One approach is to put the message in code. Humans have invented lots of codes in history, and code-making and code-breaking have often been pivotal. Indeed, Alan Turing and his code-breakers in England may have done more to win WWII against Hitler than General Patton, because they were able to break the codes sent with the Enigma machine used by the Germans. Similarly, the Navajo Indians, who used their native language as an unbreakable code in the war in the Pacific, contributed greatly to the war effort without ever firing a shot.

Terminology:

plaintext
(n) the message we want to send, in readable form
ciphertext
(n) the message in coded form, unreadable without special information
encrypt
(v) to turn plaintext into ciphertext
decrypt
(v) to turn ciphertext back into plaintext
cryptanalysis
(n) cracking a code; the attempt to decrypt without the required special information
cryptography
(n) The study of codes and code-breaking.

Caesar Codes

Caesar codes are named because Julius Caesar used them to communicate with his troops, so they're hardly new. They're also not particularly hard to break, but if you have to write your message on a postcard, it's better than nothing. The idea is letter substitution. A popular and easy way of doing it is rotating: Imagine the letters of our message are each printed on a wheel, and we simply turn the wheels so each letter is replaced by one that is n letters before or after it in the alphabet. For example, we replace each letter with the one preceding it in the alphabet (and “A” is replaced with “Z”).

Plaintext:

IBM

Ciphertext:

HAL

(You may remember that the computer in Arthur C. Clarke's classic science fiction novel 2001: A Space Odyssey was the HAL 9000. Many people believe this was a thinly veiled reference to IBM, using a -1 rotation code.)
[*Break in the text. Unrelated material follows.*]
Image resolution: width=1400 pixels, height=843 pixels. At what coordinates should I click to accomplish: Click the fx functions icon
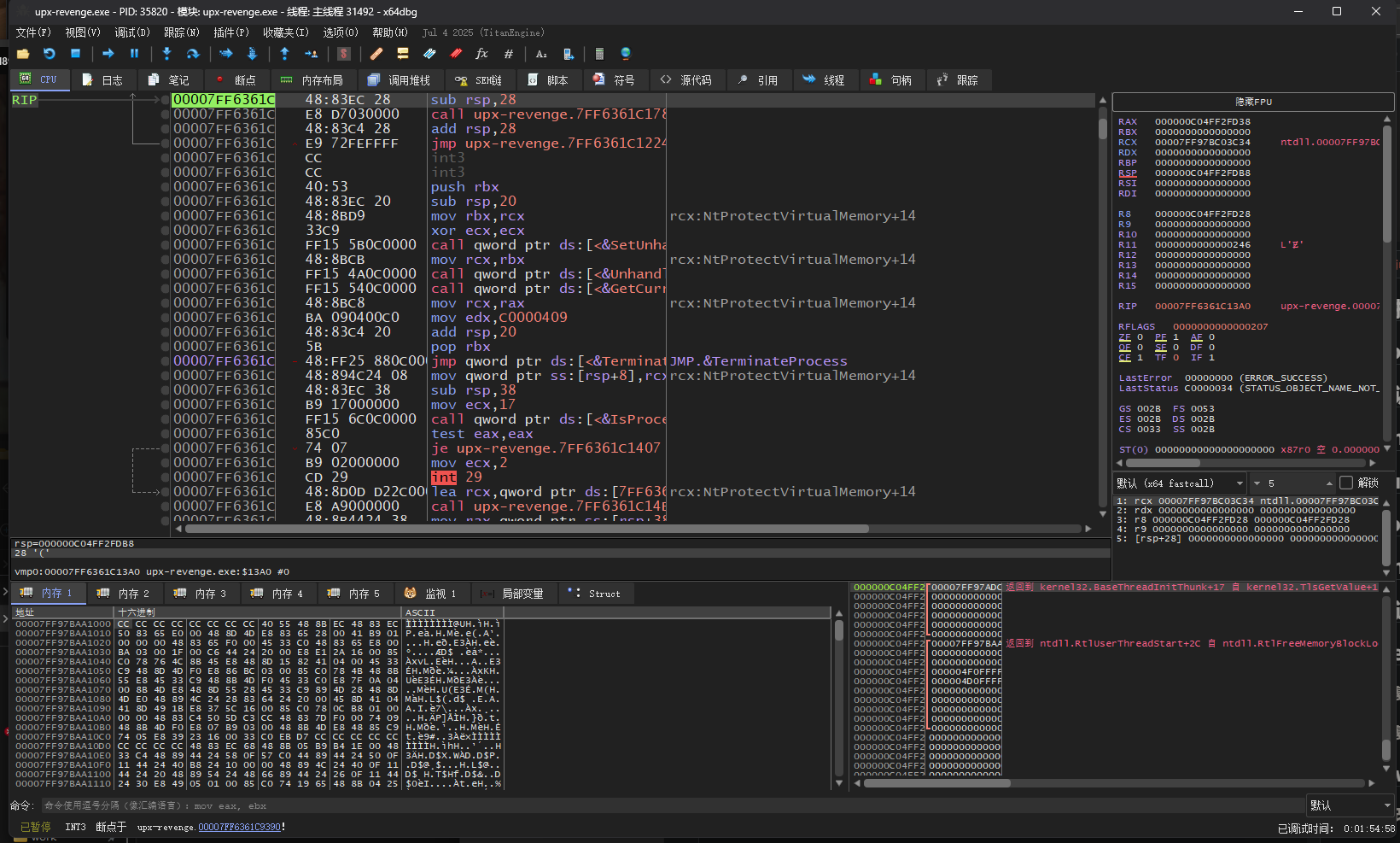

Caesar actually used a rotation of 3, so A was written as D, B as E, and so forth. Thus, “ATTACK” would be sent as “DWWDFN”.

Another popular Caesar code is called rot13 and has been used for many years on the Internet as a way to hide things from inadvertent reading, such as movie spoilers or dirty jokes. You have to decode it using rot13 to read the spoiler or the dirty joke. Rot13 is just a Caesar code incrementing each letter by 13. This is convenient because you can decode using the same software as encoding, since rotating twice by 13 brings a letter back to where it started.

If you want to encrypt using a Caesar code by hand, you can use the following form. Choose an amount to rotate by, then write your message using the letter from the cipher alphabet instead of the one from the plain alphabet — in other words, the one below the one you really mean. For example, setting rotation to 1, you can see “B” below “A” and “C” below “B” and so forth. Setting it to 25, you can see “H” below “I” and “A” below “B” and “L” below “M”, giving “IBM” for “HAL”.

rotation

plain alphabet

cipher alphabet

Exercise 1

Use the form above to translate some simple words into code. Translate the first two using Caesar's code (rotate by 3) and the last by rot13.

plaintext

ciphertext

BY SEA

 

BY LAND

 

ATTACK

 

You can check your answers and try out other Caesar codes using the following form. Note that this form converts the string to uppercase. Also, it only rotates the letters; it leaves the numbers, punctuation and other characters alone. It could be easily re-written to handle more stuff.

rotation amount:

plaintext:

ciphertext:

So, now you and a friend can exchange secret messages, say by email, just by encrypting them using this form. You just have to agree on a rotation amount (and keep it secret!).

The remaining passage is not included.